» **REQUIRED ACTION**:
Each entry below should appear again exactly as written, without pictures.

===== DATA SHOWN

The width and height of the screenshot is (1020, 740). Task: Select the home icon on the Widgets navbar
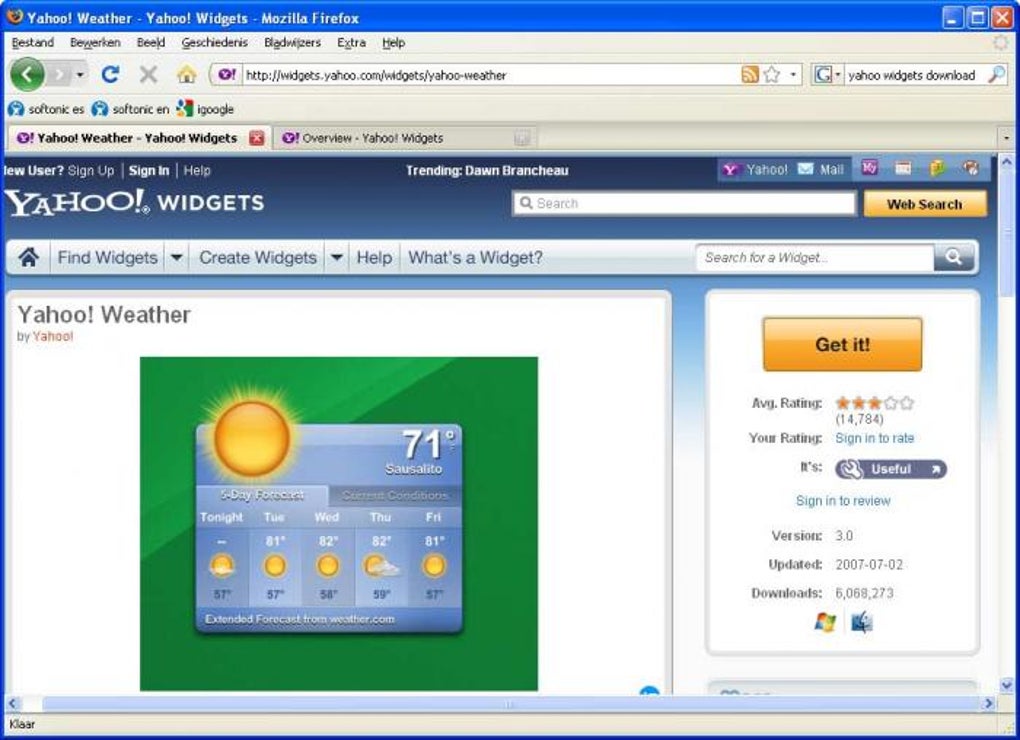[28, 257]
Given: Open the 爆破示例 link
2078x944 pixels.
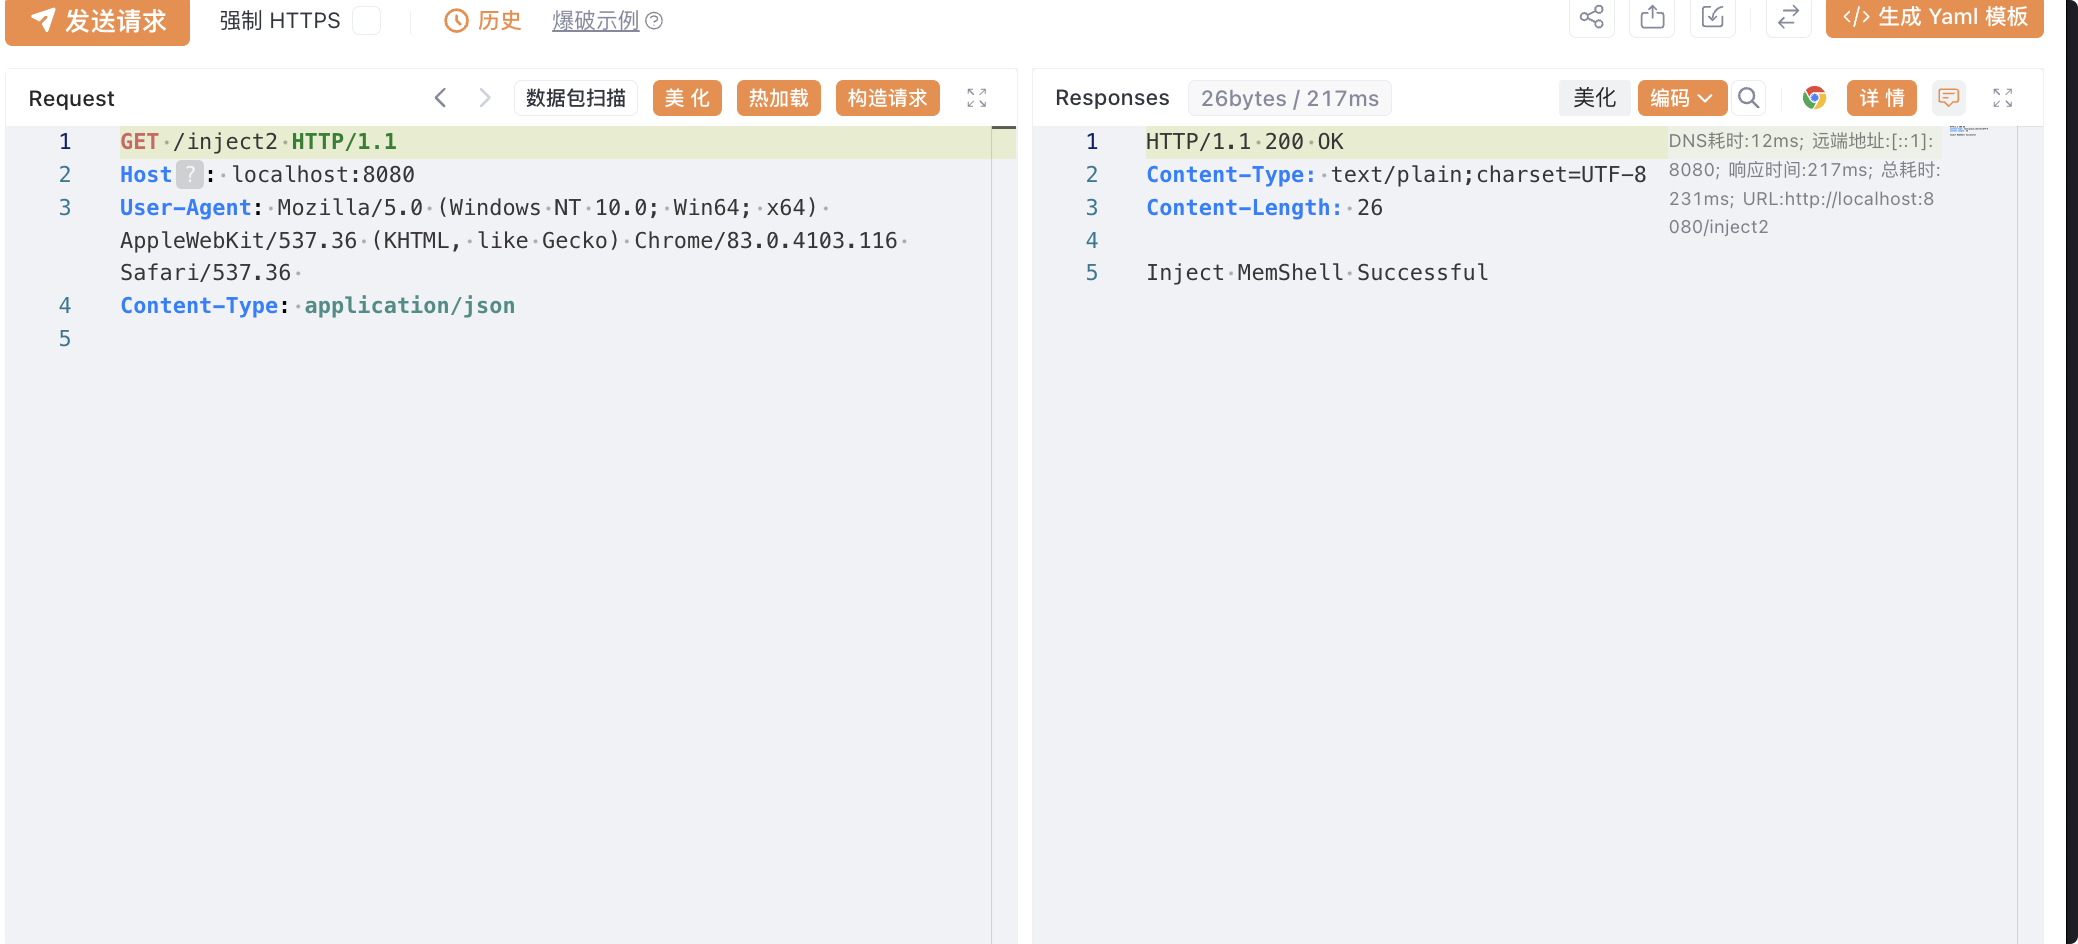Looking at the screenshot, I should tap(596, 20).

==========

» **YOUR SOLUTION**:
The width and height of the screenshot is (1020, 740). Task: Select the home icon on the Widgets navbar
[28, 257]
Given: Open the 爆破示例 link
2078x944 pixels.
Looking at the screenshot, I should tap(596, 20).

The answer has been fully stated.